The hardware and bandwidth for this mirror is donated by METANET, the Webhosting and Full Service-Cloud Provider.
If you wish to report a bug, or if you are interested in having us mirror your free-software or open-source project, please feel free to contact us at mirror[@]metanet.ch.

Package {csbewma}


Title: Cumulative Standardized Binomial EWMA for Multiple Stream Processes
Version: 1.0.1
Author: Faruk Muritala [aut, cre], Austin Brown [aut], Dhrubajyoti Ghosh [aut], Sherry Ni [aut]
Maintainer: Faruk Muritala <fmurital@students.kennesaw.edu>
Description: Implements the Cumulative Standardized Binomial Exponentially Weighted Moving Average (CSB-EWMA) control chart for monitoring multiple independent streams with binomial outcomes.

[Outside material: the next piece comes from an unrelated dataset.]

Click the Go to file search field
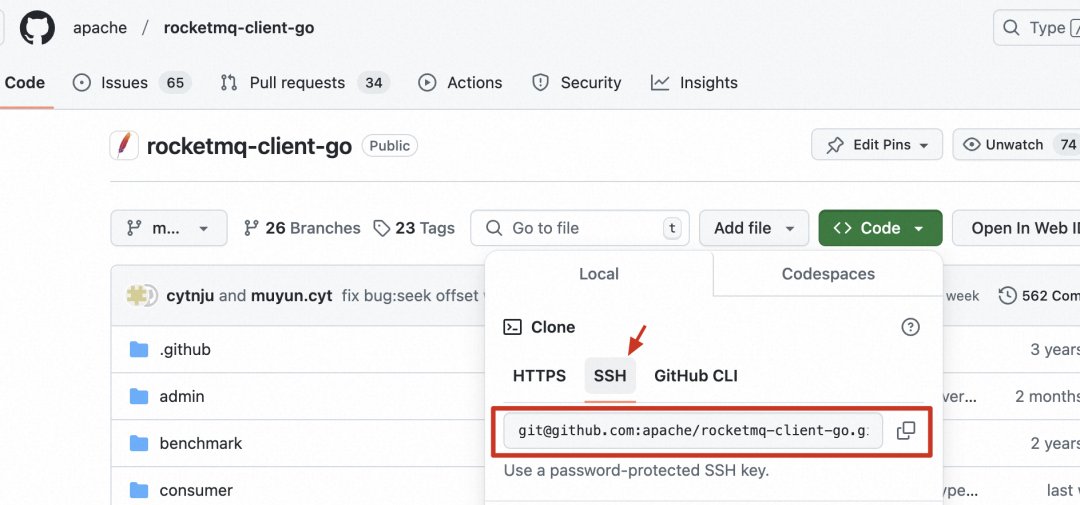 (580, 228)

Provides exact variance calculations, adaptive control limits, post-hoc identification with multiple testing corrections (Bonferroni, Holm, Benjamini-Hochberg), and visualization tools. The method is described in Muritala et al. (2026) <doi:10.48550/arXiv.2601.09968>.
License: MIT + file LICENSE
Encoding: UTF-8
RoxygenNote: 7.3.3
Depends: R (≥ 3.5)
Imports: ggplot2, stats, patchwork
Suggests: testthat (≥ 3.0.0)
NeedsCompilation: no
Packaged: 2026-06-01 03:15:42 UTC; fmurital
Repository: CRAN
Date/Publication: 2026-06-05 14:50:02 UTC

Apply multiple testing corrections

Description

Applies Bonferroni, Holm, or Benjamini-Hochberg corrections.

Usage

apply_multiple_testing(pvals, method = "BH", alpha = 0.05)

Arguments

pvals

Numeric vector of raw p-values

method

Correction method: "BH", "bonferroni", "holm", or "raw"

alpha

Significance level (default = 0.05)

Value

List with adjusted_pvals and flags

Examples

pvals <- c(0.001, 0.01, 0.03, 0.10, 0.50)
result <- apply_multiple_testing(pvals, method = "BH", alpha = 0.05)

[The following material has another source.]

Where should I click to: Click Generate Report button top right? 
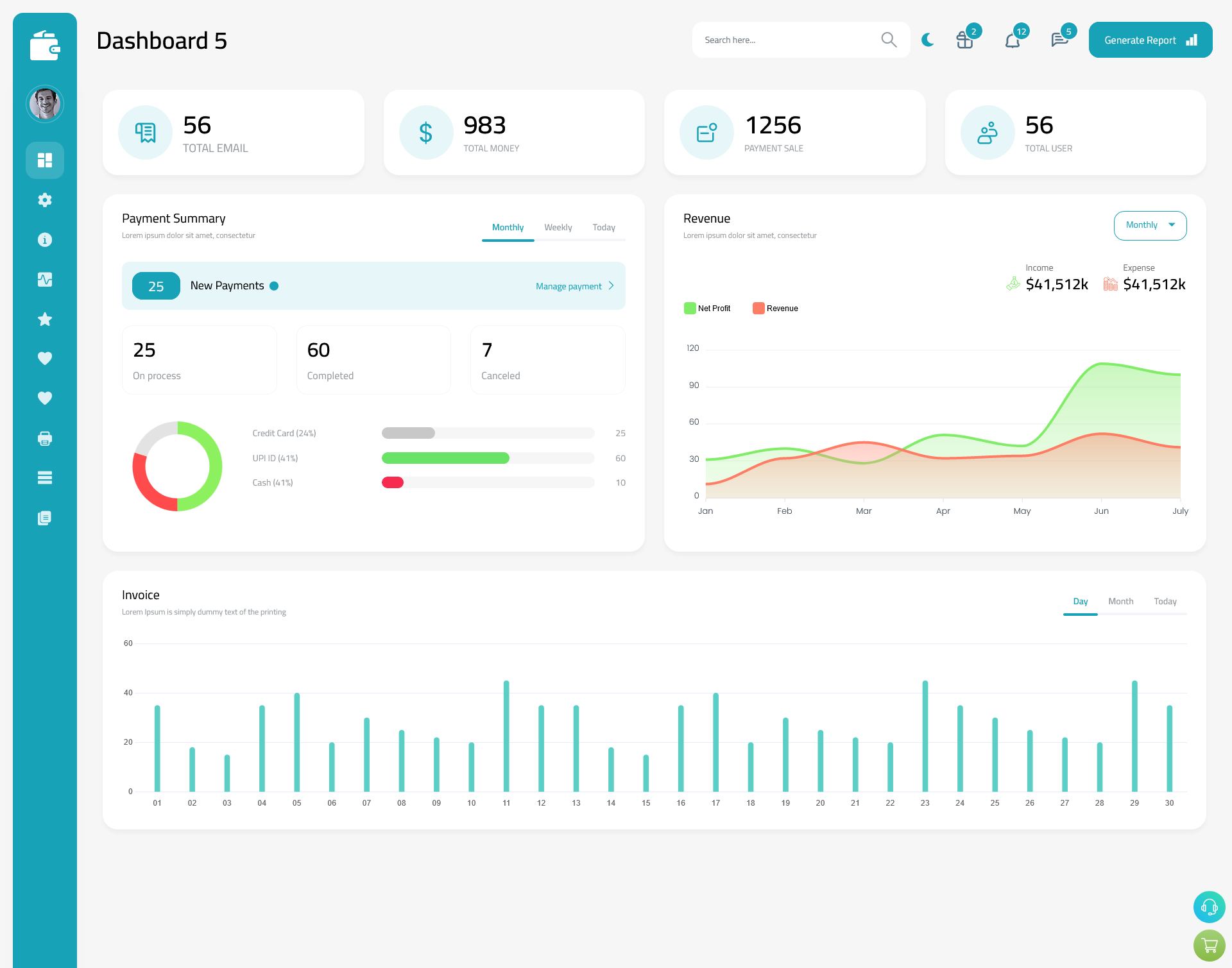1149,39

Calculate p-values for all streams

Description

Computes exact binomial p-values for each stream based on successes.

Usage

calculate_pvalues(bin_matrix, p0 = 0.5)

Arguments

bin_matrix

Matrix of binary indicators (streams as rows, time as columns)

p0

In-control proportion(s). Either a single number or a vector of length = nrow(bin_matrix)

Value

Numeric vector of p-values

Examples

bin_mat <- matrix(rbinom(500, 1, 0.5), nrow = 10, ncol = 50)
pvals <- calculate_pvalues(bin_mat, p0 = 0.5)

CSB-EWMA Control Chart

Description

Runs the Cumulative Standardized Binomial EWMA control chart on multiple stream data.

Usage

csb_ewma(
  data,
  lambda,
  L,
  p0 = 0.5,
  max_time = NULL,
  posthoc_method = "BH",
  alpha = 0.05,
  verbose = TRUE
)

Arguments

data

A matrix of binary indicators (0/1) with streams as rows and time as columns

lambda

Smoothing parameter for EWMA (0 < lambda <= 1)

L

Control limit multiplier

p0

In-control proportion(s). Either a single number (same for all streams) or a numeric vector of length equal to number of rows in data.

max_time

Maximum time points to monitor (default = NULL uses all)

posthoc_method

Method for post-hoc identification (default = "BH")

alpha

Significance level for post-hoc (default = 0.05)

verbose

If TRUE, print informational messages (default = TRUE)

Value

A list of class "csb_ewma" containing chart results and flagged streams

Examples

{
set.seed(123)
bin_data <- matrix(rbinom(10*100, 1, 0.5), nrow = 10, ncol = 100)
for(i in 1:3) bin_data[i, ] <- rbinom(100, 1, 0.8)
result <- csb_ewma(bin_data, lambda = 0.175, L = 1.375)
message(result)
plot(result)
}

Dichotomize Continuous Data to Binary Indicators

Description

Converts continuous observations to binary indicators based on whether each observation exceeds the in-control median or specified quantile.

Usage

dichotomize_data(data, distribution, p0 = 0.5)

Arguments

data

Numeric vector of continuous observations

distribution

Character string specifying the distribution type

p0

In-control proportion (default = 0.5)

Value

Integer vector of binary indicators (0 or 1)

Examples

x <- rnorm(100)
binary <- dichotomize_data(x, distribution = "normal", p0 = 0.5)

Summarize flagged streams

Description

Creates a summary of which streams were flagged.

Usage

flagged_streams_summary(flagged_results, verbose = TRUE)

Arguments

flagged_results

Output from identify_ooc()

verbose

If TRUE, print informational messages (default = TRUE)

Value

List with flagged streams and summary table

Examples

bin_mat <- matrix(rbinom(10*100, 1, 0.5), nrow = 10, ncol = 100)
for(i in 1:3) bin_mat[i, ] <- rbinom(100, 1, 0.8)
result <- identify_ooc(bin_mat)
summary <- flagged_streams_summary(result)
print(summary$flagged_streams)

Generate Continuous Data from Specified Distribution

Description

Generates continuous observations from normal, Laplace, uniform, or exponential distributions with optional shift parameter for out-of-control simulation.

Usage

generate_continuous_data(distribution, n, shift = 0, p0 = 0.5)

Arguments

distribution

Character string: "normal", "laplace", "uniform", or "exponential"

n

Number of observations to generate

shift

Amount to shift the proportion (default = 0)

p0

In-control proportion (default = 0.5)

Value

A numeric vector of length n containing the generated data

Examples

data <- generate_continuous_data("normal", n = 100, shift = 0.2)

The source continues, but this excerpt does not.